[The records]

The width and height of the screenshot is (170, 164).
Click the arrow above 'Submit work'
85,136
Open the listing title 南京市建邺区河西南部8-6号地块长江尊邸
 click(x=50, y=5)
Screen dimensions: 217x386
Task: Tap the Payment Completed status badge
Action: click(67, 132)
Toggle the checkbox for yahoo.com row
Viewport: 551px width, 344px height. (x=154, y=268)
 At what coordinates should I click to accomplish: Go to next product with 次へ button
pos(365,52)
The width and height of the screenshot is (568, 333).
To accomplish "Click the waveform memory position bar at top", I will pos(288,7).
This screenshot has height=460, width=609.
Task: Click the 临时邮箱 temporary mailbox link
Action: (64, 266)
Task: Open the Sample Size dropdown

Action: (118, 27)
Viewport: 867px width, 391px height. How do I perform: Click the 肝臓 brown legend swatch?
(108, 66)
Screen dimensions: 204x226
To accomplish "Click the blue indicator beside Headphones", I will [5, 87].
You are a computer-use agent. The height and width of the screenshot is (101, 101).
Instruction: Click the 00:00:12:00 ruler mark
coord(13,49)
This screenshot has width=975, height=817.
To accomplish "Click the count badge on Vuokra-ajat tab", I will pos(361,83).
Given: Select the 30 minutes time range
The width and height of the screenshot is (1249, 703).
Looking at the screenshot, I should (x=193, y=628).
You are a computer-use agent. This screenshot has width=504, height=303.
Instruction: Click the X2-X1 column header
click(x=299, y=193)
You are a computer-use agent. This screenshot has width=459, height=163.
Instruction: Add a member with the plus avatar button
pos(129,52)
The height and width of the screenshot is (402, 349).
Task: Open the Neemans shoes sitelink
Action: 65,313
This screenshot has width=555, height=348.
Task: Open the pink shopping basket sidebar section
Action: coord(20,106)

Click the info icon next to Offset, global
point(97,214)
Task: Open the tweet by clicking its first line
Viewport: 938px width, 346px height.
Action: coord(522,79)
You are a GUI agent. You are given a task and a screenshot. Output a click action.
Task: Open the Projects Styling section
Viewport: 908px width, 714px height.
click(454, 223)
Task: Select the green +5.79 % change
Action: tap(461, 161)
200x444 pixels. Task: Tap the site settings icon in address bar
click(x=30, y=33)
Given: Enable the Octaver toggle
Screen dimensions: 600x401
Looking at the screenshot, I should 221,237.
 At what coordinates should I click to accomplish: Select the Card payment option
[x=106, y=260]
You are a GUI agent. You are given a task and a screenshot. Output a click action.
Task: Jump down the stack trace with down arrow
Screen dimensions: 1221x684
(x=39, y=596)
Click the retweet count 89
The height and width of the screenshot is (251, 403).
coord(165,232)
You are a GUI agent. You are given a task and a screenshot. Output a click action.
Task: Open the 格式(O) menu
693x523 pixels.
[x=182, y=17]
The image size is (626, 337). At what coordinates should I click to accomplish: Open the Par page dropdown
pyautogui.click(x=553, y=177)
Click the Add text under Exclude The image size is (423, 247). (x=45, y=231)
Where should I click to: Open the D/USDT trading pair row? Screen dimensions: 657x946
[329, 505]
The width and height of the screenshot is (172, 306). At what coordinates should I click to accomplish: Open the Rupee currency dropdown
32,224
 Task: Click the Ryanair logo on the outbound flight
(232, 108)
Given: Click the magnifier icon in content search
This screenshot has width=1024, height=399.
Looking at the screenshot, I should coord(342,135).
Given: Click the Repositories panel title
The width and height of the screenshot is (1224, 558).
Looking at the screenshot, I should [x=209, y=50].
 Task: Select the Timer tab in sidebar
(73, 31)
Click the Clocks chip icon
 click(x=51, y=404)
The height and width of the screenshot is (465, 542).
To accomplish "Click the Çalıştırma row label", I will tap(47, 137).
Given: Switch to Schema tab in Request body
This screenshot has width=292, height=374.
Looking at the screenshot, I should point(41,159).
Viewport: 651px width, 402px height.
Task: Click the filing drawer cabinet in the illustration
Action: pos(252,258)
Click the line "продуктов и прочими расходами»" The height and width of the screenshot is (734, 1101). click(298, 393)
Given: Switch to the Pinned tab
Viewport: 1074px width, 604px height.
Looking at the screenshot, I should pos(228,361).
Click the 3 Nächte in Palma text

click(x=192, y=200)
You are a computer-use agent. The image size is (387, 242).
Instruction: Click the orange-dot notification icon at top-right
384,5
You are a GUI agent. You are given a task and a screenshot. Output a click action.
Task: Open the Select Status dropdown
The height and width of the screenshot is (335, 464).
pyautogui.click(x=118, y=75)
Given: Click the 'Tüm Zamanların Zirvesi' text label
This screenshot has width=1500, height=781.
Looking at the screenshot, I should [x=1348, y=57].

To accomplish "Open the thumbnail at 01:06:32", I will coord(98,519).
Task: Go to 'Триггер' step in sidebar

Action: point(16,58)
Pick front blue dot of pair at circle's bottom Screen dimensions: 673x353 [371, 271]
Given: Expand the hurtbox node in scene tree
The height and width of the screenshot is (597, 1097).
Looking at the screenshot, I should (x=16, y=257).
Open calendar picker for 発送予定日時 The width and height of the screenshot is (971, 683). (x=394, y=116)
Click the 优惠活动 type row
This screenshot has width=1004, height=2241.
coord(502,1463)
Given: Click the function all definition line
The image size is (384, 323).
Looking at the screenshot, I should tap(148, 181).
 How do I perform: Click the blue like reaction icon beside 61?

[/The records]

Directions: The answer is every entry, repeated word for word.

Response for this exercise:
The width and height of the screenshot is (170, 164).
Click the arrow above 'Submit work'
85,136
Open the listing title 南京市建邺区河西南部8-6号地块长江尊邸
 click(x=50, y=5)
Screen dimensions: 217x386
Task: Tap the Payment Completed status badge
Action: click(67, 132)
Toggle the checkbox for yahoo.com row
Viewport: 551px width, 344px height. (x=154, y=268)
 At what coordinates should I click to accomplish: Go to next product with 次へ button
pos(365,52)
The width and height of the screenshot is (568, 333).
To accomplish "Click the waveform memory position bar at top", I will pos(288,7).
This screenshot has height=460, width=609.
Task: Click the 临时邮箱 temporary mailbox link
Action: (64, 266)
Task: Open the Sample Size dropdown

Action: (118, 27)
Viewport: 867px width, 391px height. How do I perform: Click the 肝臓 brown legend swatch?
(108, 66)
Screen dimensions: 204x226
To accomplish "Click the blue indicator beside Headphones", I will [5, 87].
You are a computer-use agent. The height and width of the screenshot is (101, 101).
Instruction: Click the 00:00:12:00 ruler mark
coord(13,49)
This screenshot has width=975, height=817.
To accomplish "Click the count badge on Vuokra-ajat tab", I will pos(361,83).
Given: Select the 30 minutes time range
The width and height of the screenshot is (1249, 703).
Looking at the screenshot, I should (x=193, y=628).
You are a computer-use agent. This screenshot has width=504, height=303.
Instruction: Click the X2-X1 column header
click(x=299, y=193)
You are a computer-use agent. This screenshot has width=459, height=163.
Instruction: Add a member with the plus avatar button
pos(129,52)
The height and width of the screenshot is (402, 349).
Task: Open the Neemans shoes sitelink
Action: 65,313
This screenshot has width=555, height=348.
Task: Open the pink shopping basket sidebar section
Action: coord(20,106)

Click the info icon next to Offset, global
point(97,214)
Task: Open the tweet by clicking its first line
Viewport: 938px width, 346px height.
Action: coord(522,79)
You are a GUI agent. You are given a task and a screenshot. Output a click action.
Task: Open the Projects Styling section
Viewport: 908px width, 714px height.
click(454, 223)
Task: Select the green +5.79 % change
Action: tap(461, 161)
200x444 pixels. Task: Tap the site settings icon in address bar
click(x=30, y=33)
Given: Enable the Octaver toggle
Screen dimensions: 600x401
Looking at the screenshot, I should 221,237.
 At what coordinates should I click to accomplish: Select the Card payment option
[x=106, y=260]
You are a GUI agent. You are given a task and a screenshot. Output a click action.
Task: Jump down the stack trace with down arrow
Screen dimensions: 1221x684
(x=39, y=596)
Click the retweet count 89
The height and width of the screenshot is (251, 403).
coord(165,232)
You are a GUI agent. You are given a task and a screenshot. Output a click action.
Task: Open the 格式(O) menu
693x523 pixels.
[x=182, y=17]
The image size is (626, 337). At what coordinates should I click to accomplish: Open the Par page dropdown
pyautogui.click(x=553, y=177)
Click the Add text under Exclude The image size is (423, 247). (x=45, y=231)
Where should I click to: Open the D/USDT trading pair row? Screen dimensions: 657x946
[329, 505]
The width and height of the screenshot is (172, 306). At what coordinates should I click to accomplish: Open the Rupee currency dropdown
32,224
 Task: Click the Ryanair logo on the outbound flight
(232, 108)
Given: Click the magnifier icon in content search
This screenshot has width=1024, height=399.
Looking at the screenshot, I should coord(342,135).
Given: Click the Repositories panel title
The width and height of the screenshot is (1224, 558).
Looking at the screenshot, I should [x=209, y=50].
 Task: Select the Timer tab in sidebar
(73, 31)
Click the Clocks chip icon
 click(x=51, y=404)
The height and width of the screenshot is (465, 542).
To accomplish "Click the Çalıştırma row label", I will tap(47, 137).
Given: Switch to Schema tab in Request body
This screenshot has width=292, height=374.
Looking at the screenshot, I should point(41,159).
Viewport: 651px width, 402px height.
Task: Click the filing drawer cabinet in the illustration
Action: pos(252,258)
Click the line "продуктов и прочими расходами»" The height and width of the screenshot is (734, 1101). click(298, 393)
Given: Switch to the Pinned tab
Viewport: 1074px width, 604px height.
Looking at the screenshot, I should pos(228,361).
Click the 3 Nächte in Palma text

click(x=192, y=200)
You are a computer-use agent. The image size is (387, 242).
Instruction: Click the orange-dot notification icon at top-right
384,5
You are a GUI agent. You are given a task and a screenshot. Output a click action.
Task: Open the Select Status dropdown
The height and width of the screenshot is (335, 464).
pyautogui.click(x=118, y=75)
Given: Click the 'Tüm Zamanların Zirvesi' text label
This screenshot has width=1500, height=781.
Looking at the screenshot, I should [x=1348, y=57].

To accomplish "Open the thumbnail at 01:06:32", I will coord(98,519).
Task: Go to 'Триггер' step in sidebar

Action: point(16,58)
Pick front blue dot of pair at circle's bottom Screen dimensions: 673x353 [371, 271]
Given: Expand the hurtbox node in scene tree
The height and width of the screenshot is (597, 1097).
Looking at the screenshot, I should (x=16, y=257).
Open calendar picker for 発送予定日時 The width and height of the screenshot is (971, 683). (x=394, y=116)
Click the 优惠活动 type row
This screenshot has width=1004, height=2241.
coord(502,1463)
Given: Click the function all definition line
The image size is (384, 323).
Looking at the screenshot, I should tap(148, 181).
 How do I perform: Click the blue like reaction icon beside 61?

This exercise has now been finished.